- **TASK ITEM A**: Can you reproduce verbatim the part of the article on the same-sex parenting study between "The largest study" and "and family cohesion.", inclusive?
- **TASK ITEM B**: Can you carry the article on the same-sex parenting study forward past its last sentence?

EXTRACTED TEXT Start Marker

Study: Same-Sex Couples Raise Healthy Children

Study: Same-Sex Couples Raise Healthy Children July 8, 2014

The largest study ever conducted of families headed by same-sex couples has concluded that the children raised in such families are as psychologically and physically healthy as children from more traditional families, indeed slightly more so. The study, published in BMC Public Health, looked at 500 children from 390 families in Australia headed by gay couples.

Lead researcher Doctor Simon Crouch said children raised by same-sex partners scored an average of 6 per cent higher than the general population on measures of general health and family cohesion.

“That’s really a measure that looks at how well families get along, and it seems that same-sex-parent families and the children in them are getting along well, and this has positive impacts on child health,” Dr Crouch said…

Dr Crouch said same-sex couples faced less pressure to fulfil traditional gender roles, which led to a more harmonious households.

EXTRACTED TEXT End Marker
DATA LISTING Start Marker

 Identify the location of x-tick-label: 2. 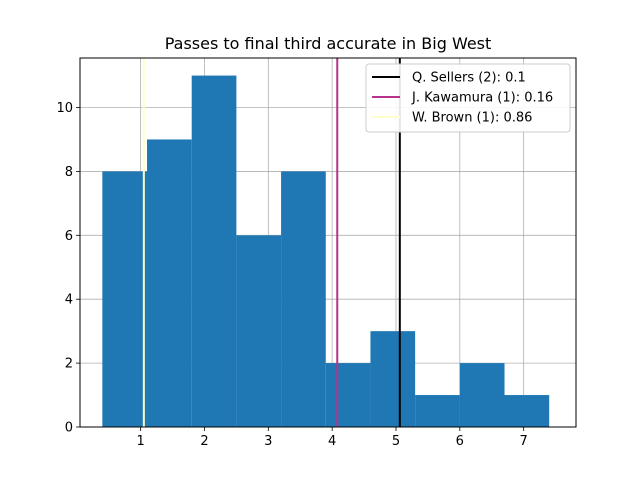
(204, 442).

DATA LISTING End Marker
DATA LISTING Start Marker

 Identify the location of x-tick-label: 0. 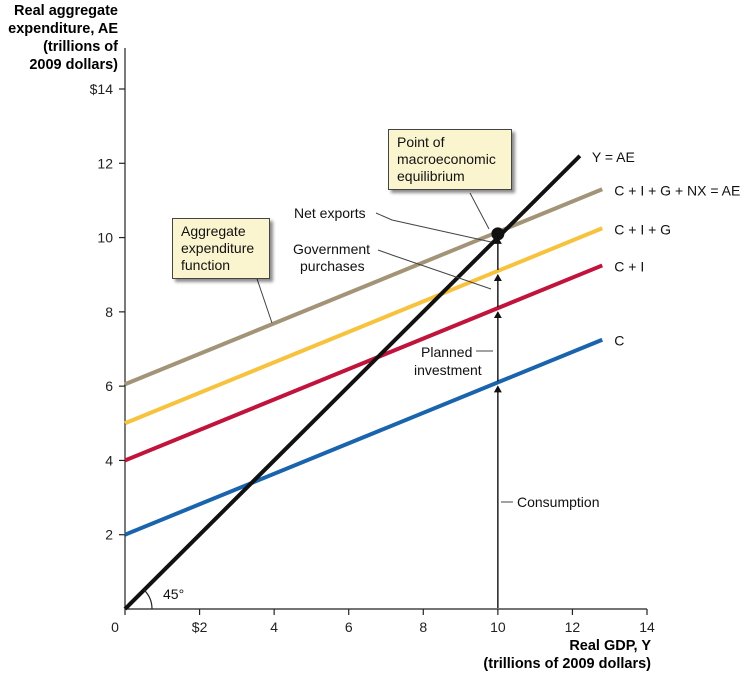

DATA LISTING End Marker
DATA LISTING Start Marker

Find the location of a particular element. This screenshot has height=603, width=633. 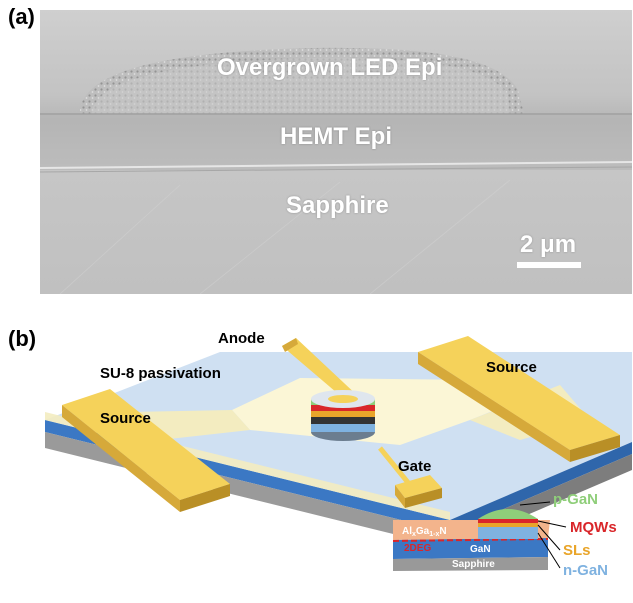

DATA LISTING End Marker

- **EXPECTED OUTPUT A**:
The largest study ever conducted of families headed by same-sex couples has concluded that the children raised in such families are as psychologically and physically healthy as children from more traditional families, indeed slightly more so. The study, published in BMC Public Health, looked at 500 children from 390 families in Australia headed by gay couples.

Lead researcher Doctor Simon Crouch said children raised by same-sex partners scored an average of 6 per cent higher than the general population on measures of general health and family cohesion.

- **EXPECTED OUTPUT B**:
“Previous research has suggested that parenting roles and work roles, and home roles within same-sex parenting families are more equitably distributed when compared to heterosexual families,” he said.

“So what this means is that people take on roles that are suited to their skill sets rather than falling into those gender stereotypes, which is mum staying home and looking after the kids and dad going out to earn money.

“What this leads to is a more harmonious family unit and therefore feeding on to better health and wellbeing.”

Rodney Chiang-Cruise, a parent raising three boys with his same-sex partner, agreed with the study’s findings.

“The traditional nurturing role is shared – it’s not one parent over another; the traditional breadwinning role is shared,” Mr Chiang-Cruise said.

“My personal view is that I think it teaches the child that everyone contributes in an equal way and you all have to contribute to the family.”

There are some limitations to the methodology used, which are noted in the text of the study itself. First, it was a convenience sample rather than a random one because “there are no current options to access data through regular population surveys or administrative datasets.” The authors do note that “very effort was made to recruit a representative sample.” Second, the study relies on parental reporting rather than on direct questioning or examination of the children. The second problem will be easier to address in future studies than the first.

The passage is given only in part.